I have a book called "As They Were", compiled by the late Tuli Kupferberg and his wife Sylvia, that is baby or child photos of celebrities ( http://www.amazon.com/As-they-were-Tuli-Kupferberg/dp/0825630088 ). Among them is a photo of Frank when he was about 5 or so, in a sombrero, driving a tricycle. Cute kid. I used to show some of the pics in my child development courses, without telling the students who it was a picture of, and they'd make attributions about the child's personality and future. I think a lot of them were surprised at how adorable Adolph Hitler was. They were less surprised by the pic of Oscar Wilde dressed in rather girl-like fashion.


----------



## Guest (Nov 30, 2012)

Gah! I'm travelling right now and won't be in town otherwise I'd be there in a heartbeat.


----------



## nonreverb (Sep 19, 2006)

WOW Mark! Now that IS cool!! 
I never had the chance to see him in concert and it's one of very few regrets I have in life...



mhammer said:


> That sounds like something I'd like to attend.
> 
> I had the pleasure of seeing Frank many times, and interviewed him in 1969, the weekend of Woodstock. My mom scooped me by running into him in the hall outside the cafeteria of the National Film Board in 66 or 67. The Mothers were likely playing the New Penelope in Montreal (legendary club on Sherbrooke near Park) and came by the NFB to use the recording studio.
> 
> I have a book called "As They Were", compiled by the late Tuli Kupferberg and his wife Sylvia, that is baby or child photos of celebrities ( http://www.amazon.com/As-they-were-Tuli-Kupferberg/dp/0825630088 ).

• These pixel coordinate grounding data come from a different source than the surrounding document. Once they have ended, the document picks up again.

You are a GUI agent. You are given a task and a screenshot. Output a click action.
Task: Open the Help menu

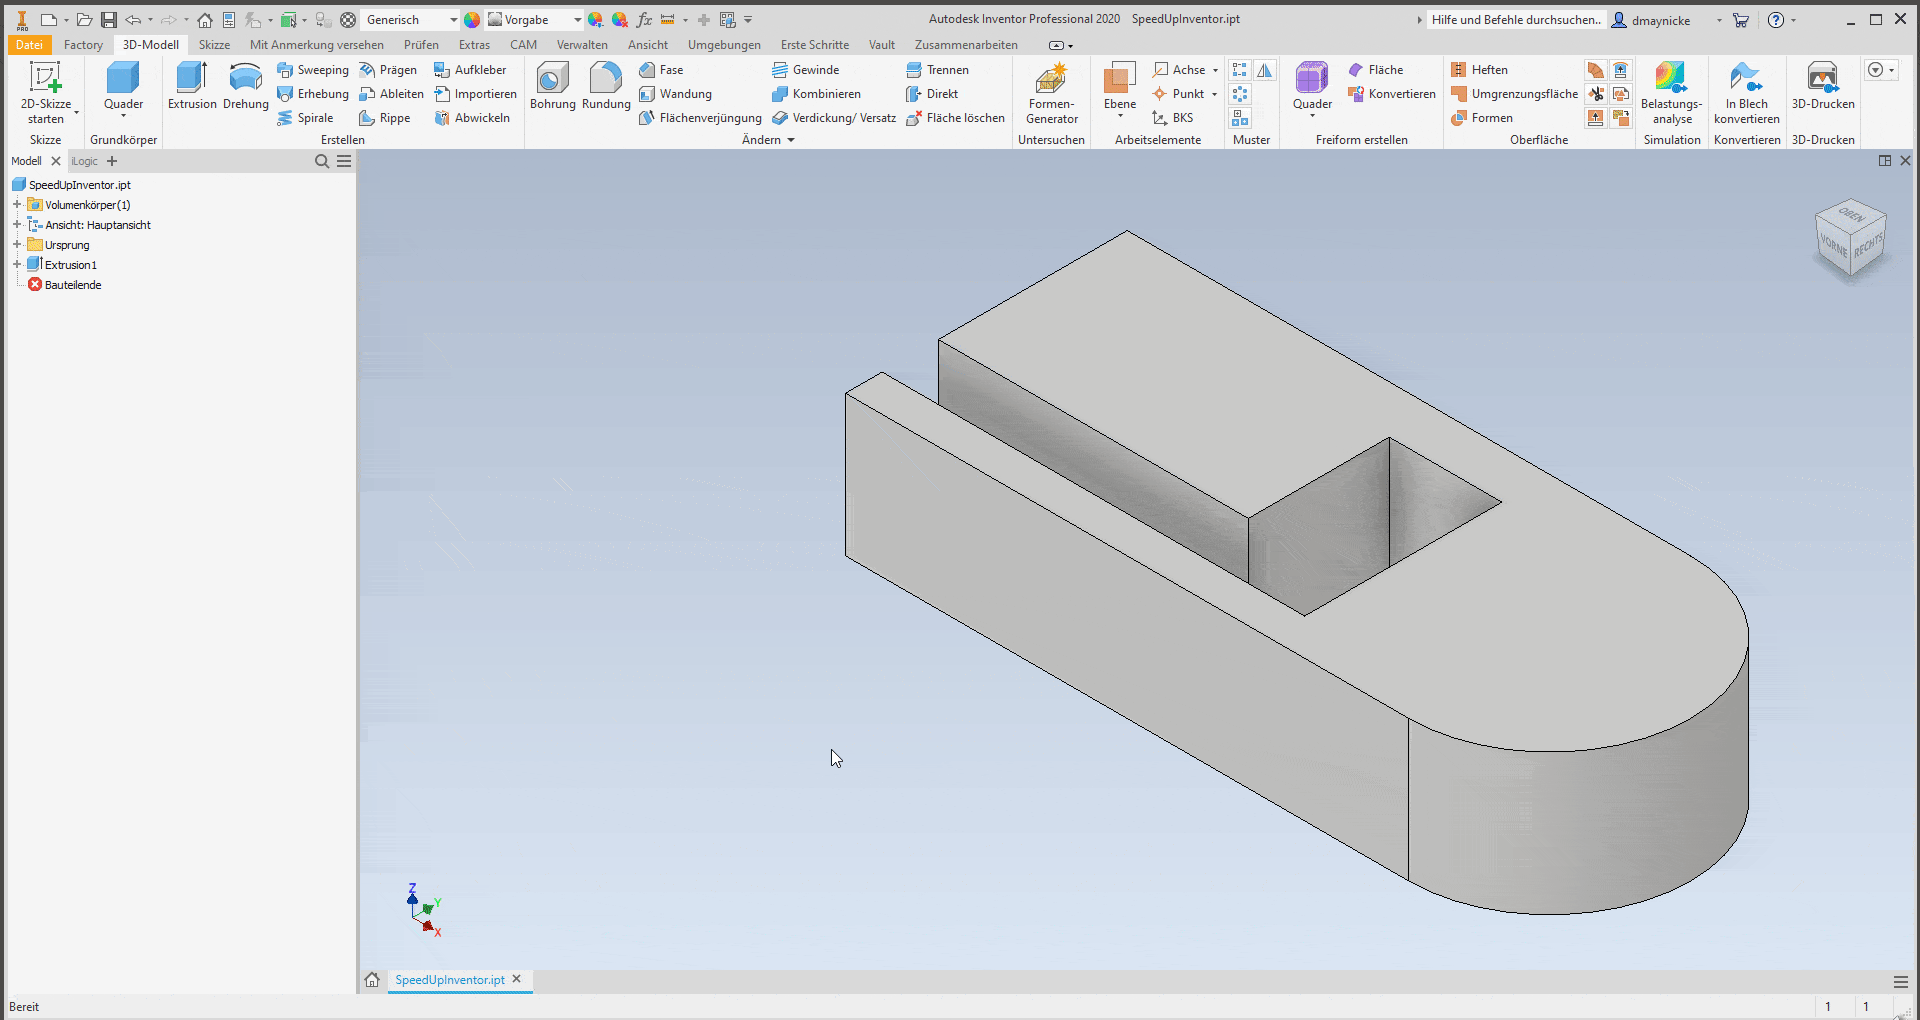1779,19
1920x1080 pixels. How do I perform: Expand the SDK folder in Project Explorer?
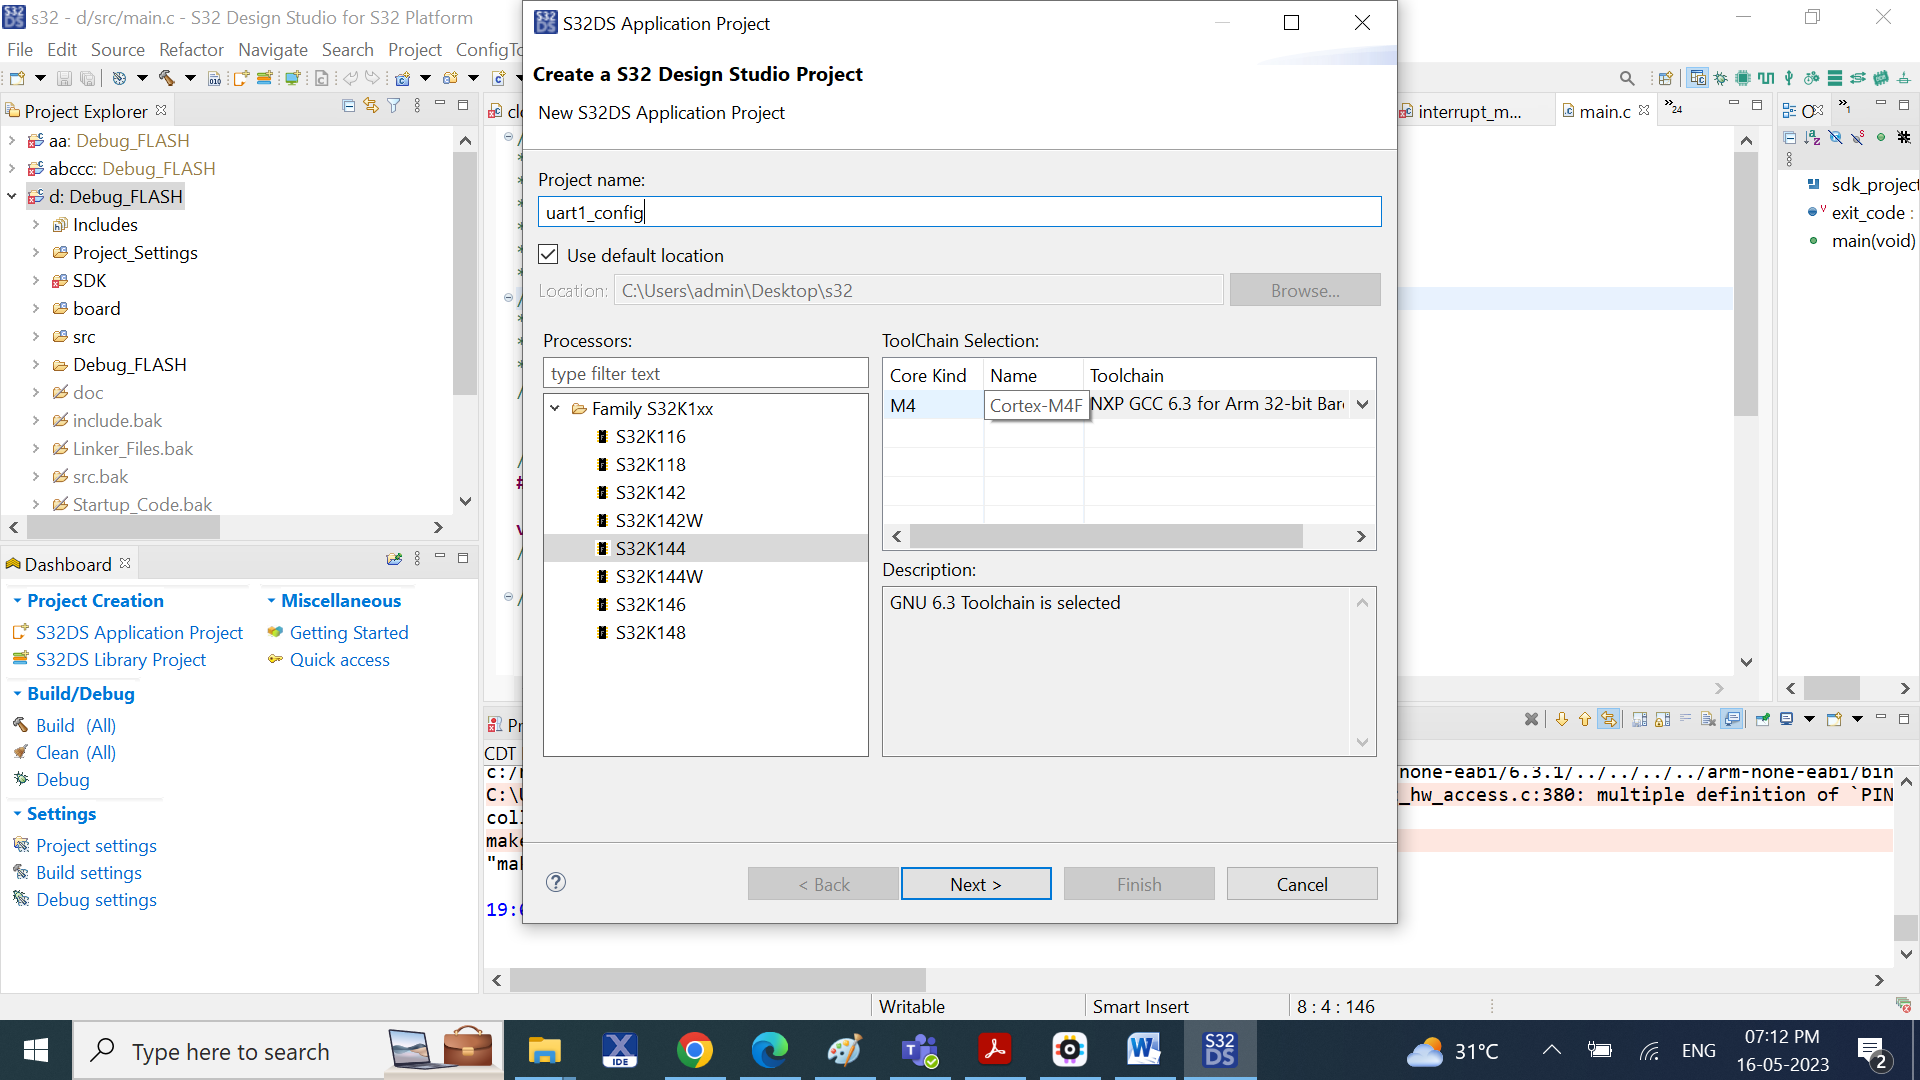pos(36,281)
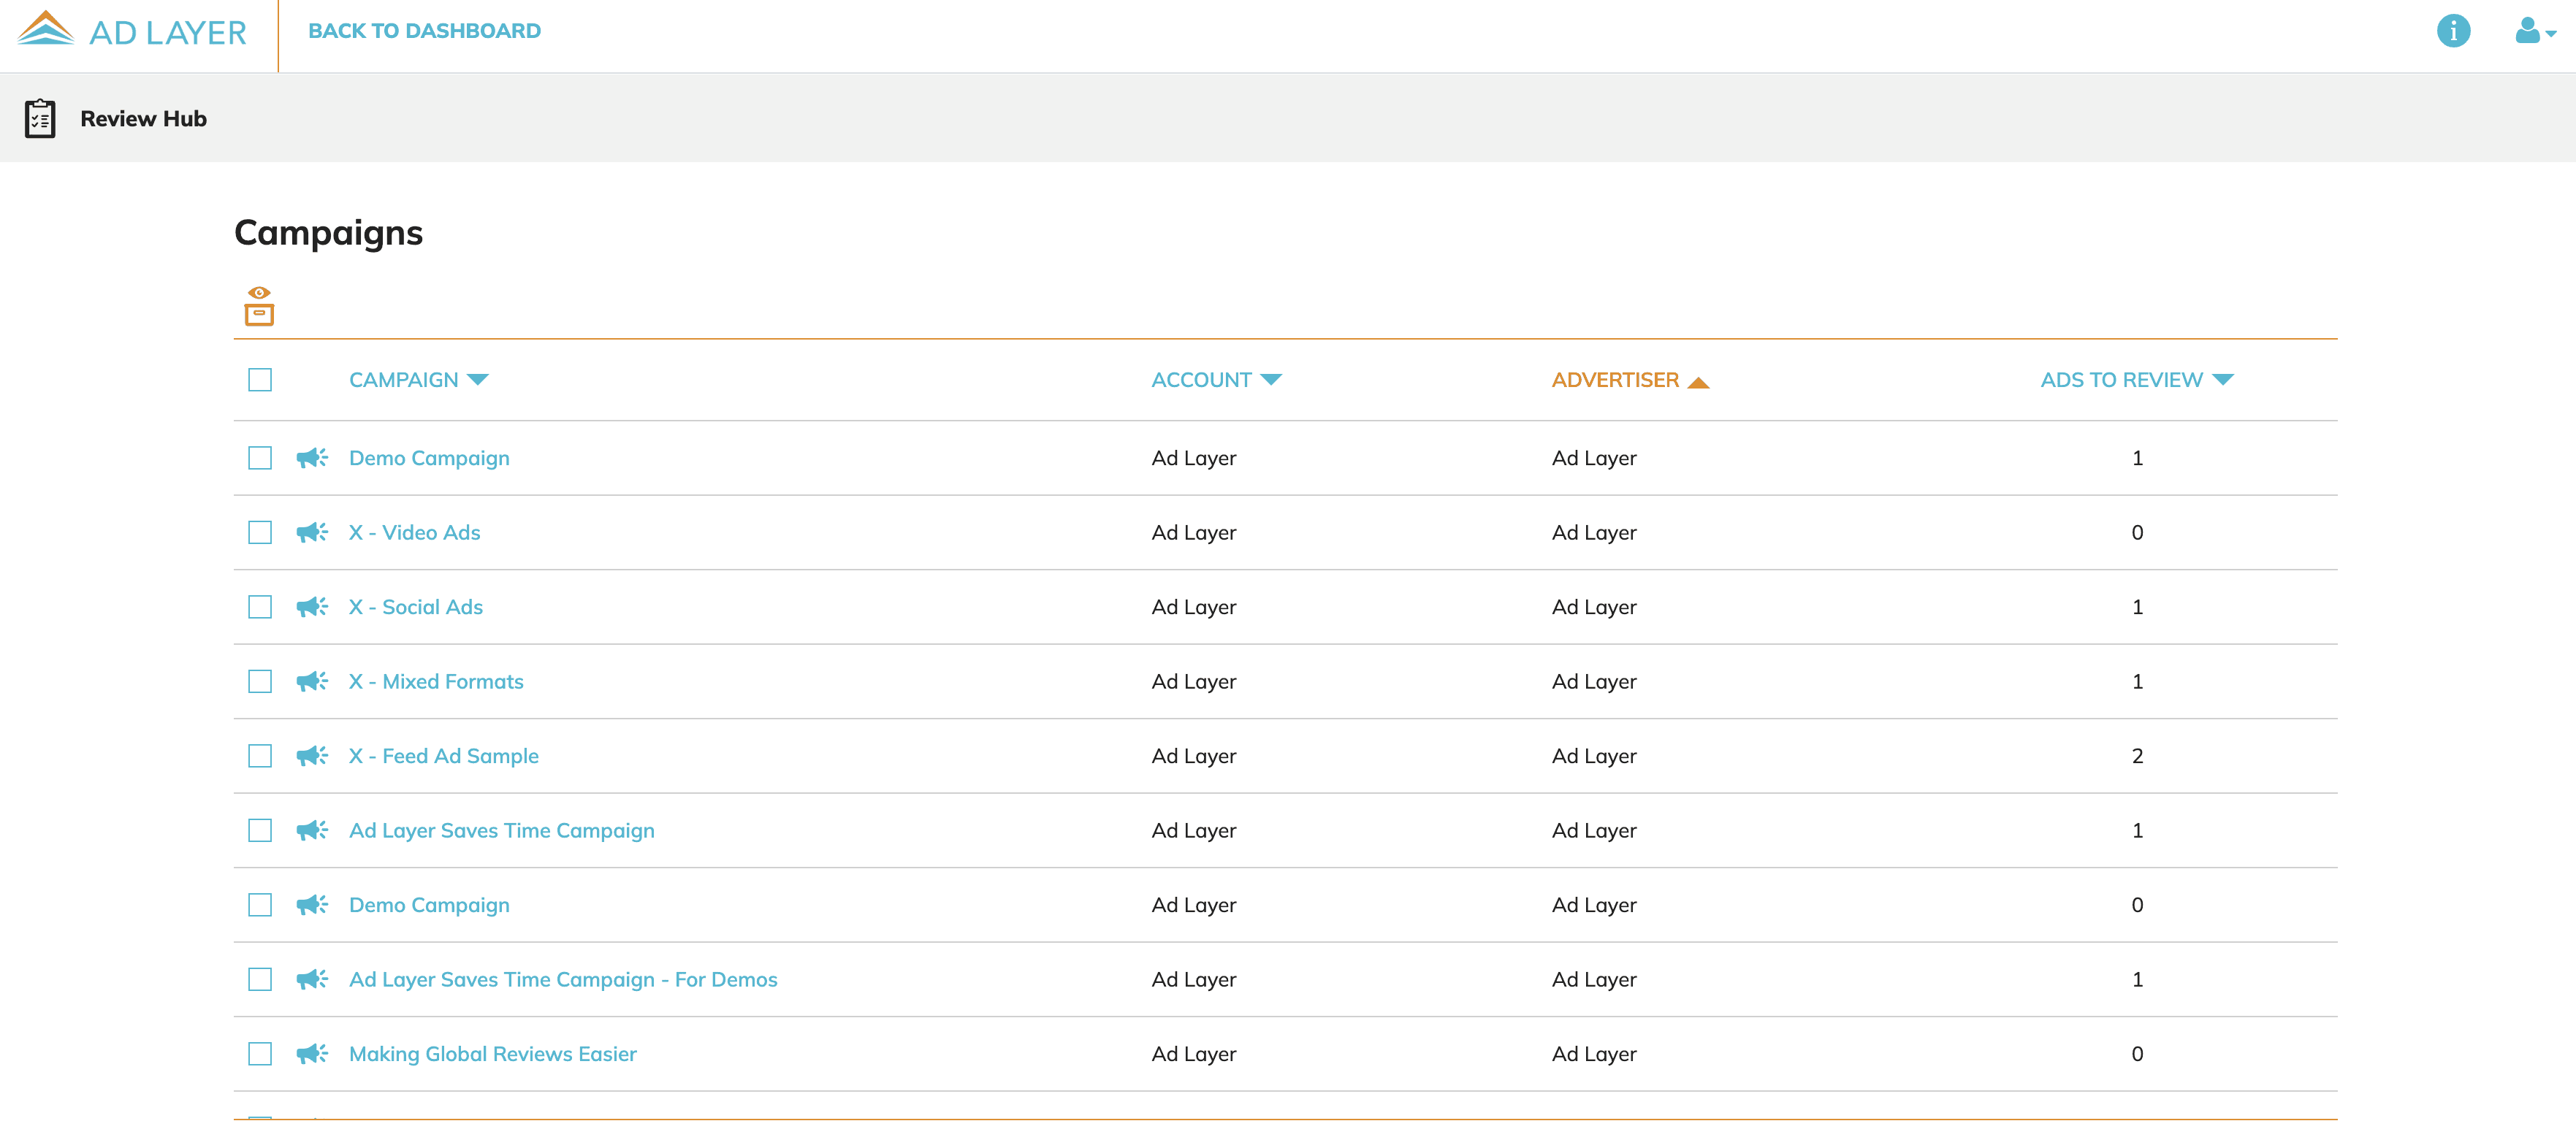Check the select-all checkbox in the header row

click(x=260, y=380)

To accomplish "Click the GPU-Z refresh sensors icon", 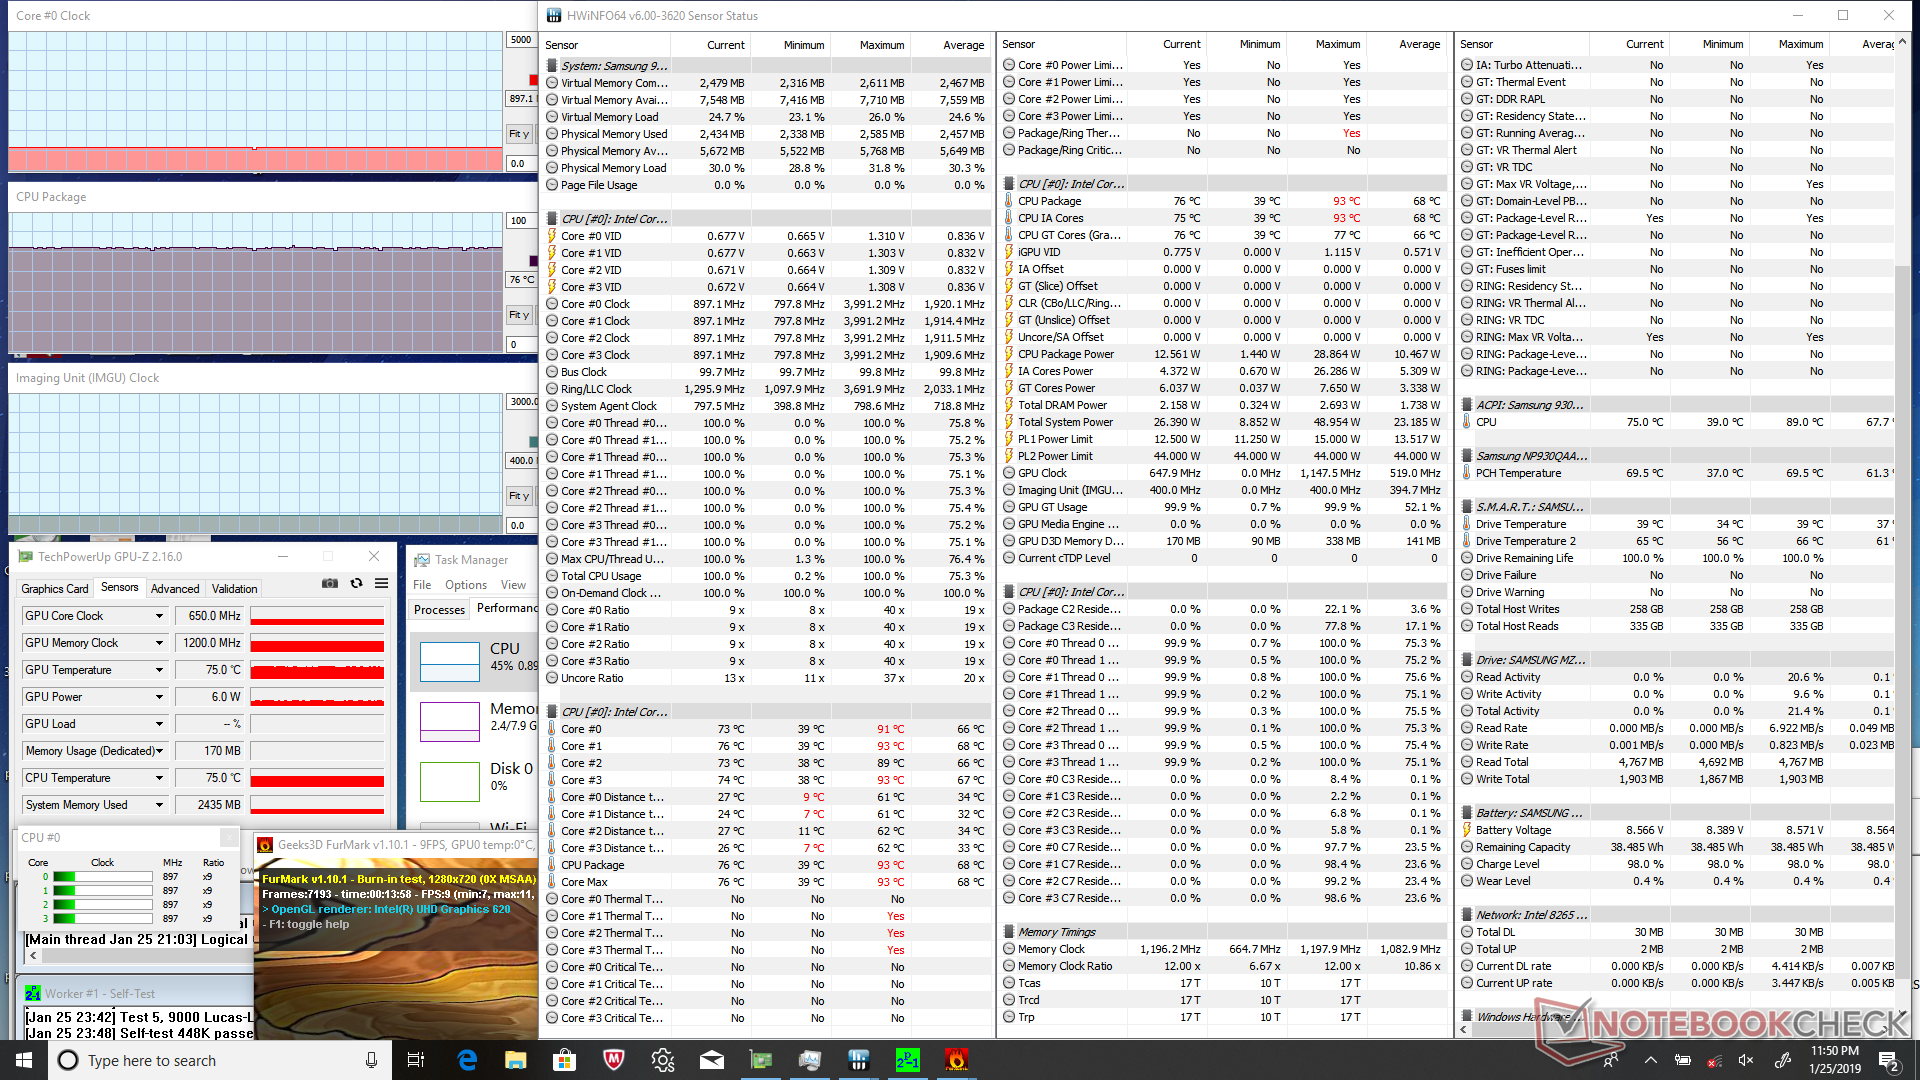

Among them is a photo of Frank when he was about 5 or so, in a sombrero, driving a tricycle. Cute kid. I used to show some of the pics in my child development courses, without telling the students who it was a picture of, and they'd make attributions about the child's personality and future. I think a lot of them were surprised at how adorable Adolph Hitler was. They were less surprised by the pic of Oscar Wilde dressed in rather girl-like fashion.


----------



## nonreverb (Sep 19, 2006)

What an awesome show! I'd do it again in a heartbeat! Patrice and Nolan where great entertainers and more importantly, great people too.


----------